_Short task_.
Please decide whether each of the statements 1–3 that follow agrees with the passage on the Salem Witch Trials. Answer yes or no for each, quoting the exact words from the passage that settle it.
1. Abigail Williams was older than Elizabeth Parris.
2. Ninety percent of those accused were female.
3. Sarah Good suggested that Sarah Osborne had cursed the children.

>> Begin Source text

Updated on November 16, 2018

Part of the Puritan town Salem’s legacy will always be its Witch Trials. During these trials in 1692, many people were accused and sometimes executed for practicing witchcraft (Women; Michelle). Out of the accused, 90% of them were female (Michelle). Why was gender a factor here? To understand that, first the history of the Salem Witch Trials and society in the 17th century must be considered.

The First Trials

The Trials started with the strange behavior of Elizabeth Parris and Abigail Williams, cousins of age 11 and 7 respectively (Ray). These girls were screaming hysterically, having seizures periodically, and losing the ability to speak (US). The accepted cause was they were cursed, and for someone to be cursed, someone else had to perform black magic on them (US). Soon, three different women were put on trial for bewitching these girls: Parris’ Indian slave Tituba, an aged women named Sarah Osborne, and the homeless Sarah Good (Blumberg). Osborne and Good each claimed they were completely innocent, but Good insinuated Osborne was the one who cursed the children (Putnam).

>> End Source text
>> Begin Given information

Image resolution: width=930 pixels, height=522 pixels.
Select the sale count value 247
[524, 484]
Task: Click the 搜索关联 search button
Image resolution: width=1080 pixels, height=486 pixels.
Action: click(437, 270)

>> End Given information
>> Begin Given information

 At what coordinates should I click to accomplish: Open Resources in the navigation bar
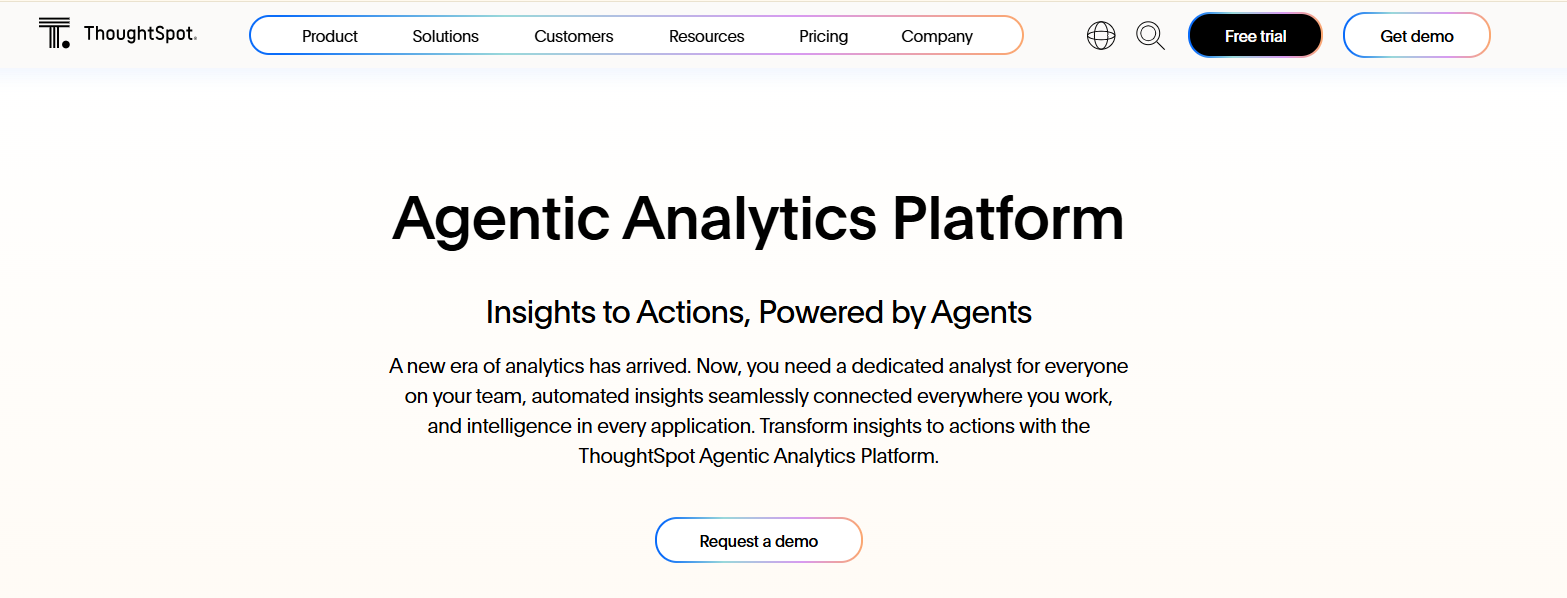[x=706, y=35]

>> End Given information
>> Begin Given information

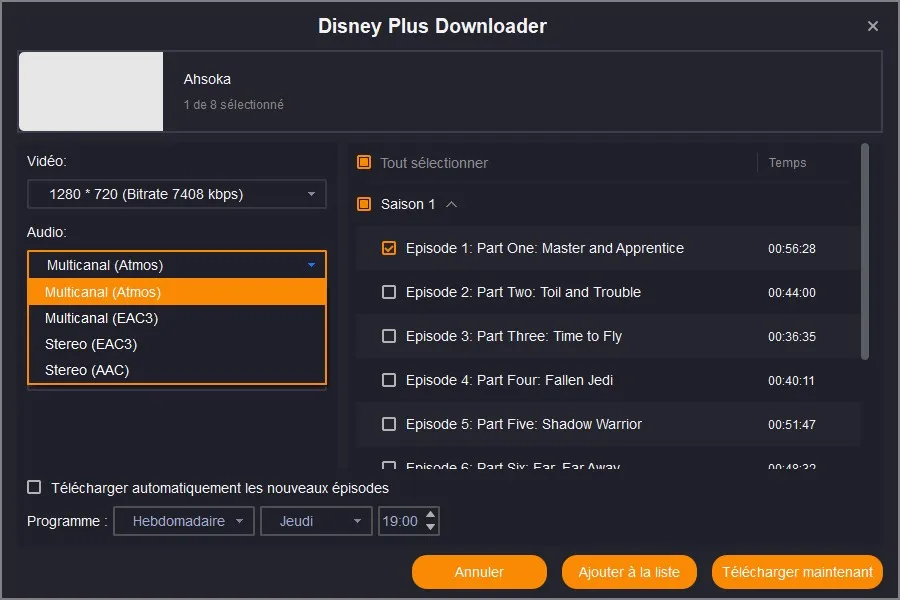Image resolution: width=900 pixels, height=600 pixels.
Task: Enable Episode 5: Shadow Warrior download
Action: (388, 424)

>> End Given information

_Solution for this exercise_.
1. No: "Elizabeth Parris and Abigail Williams, cousins of age 11 and 7 respectively"
2. Yes: "Out of the accused, 90% of them were female"
3. Yes: "Good insinuated Osborne was the one who cursed the children"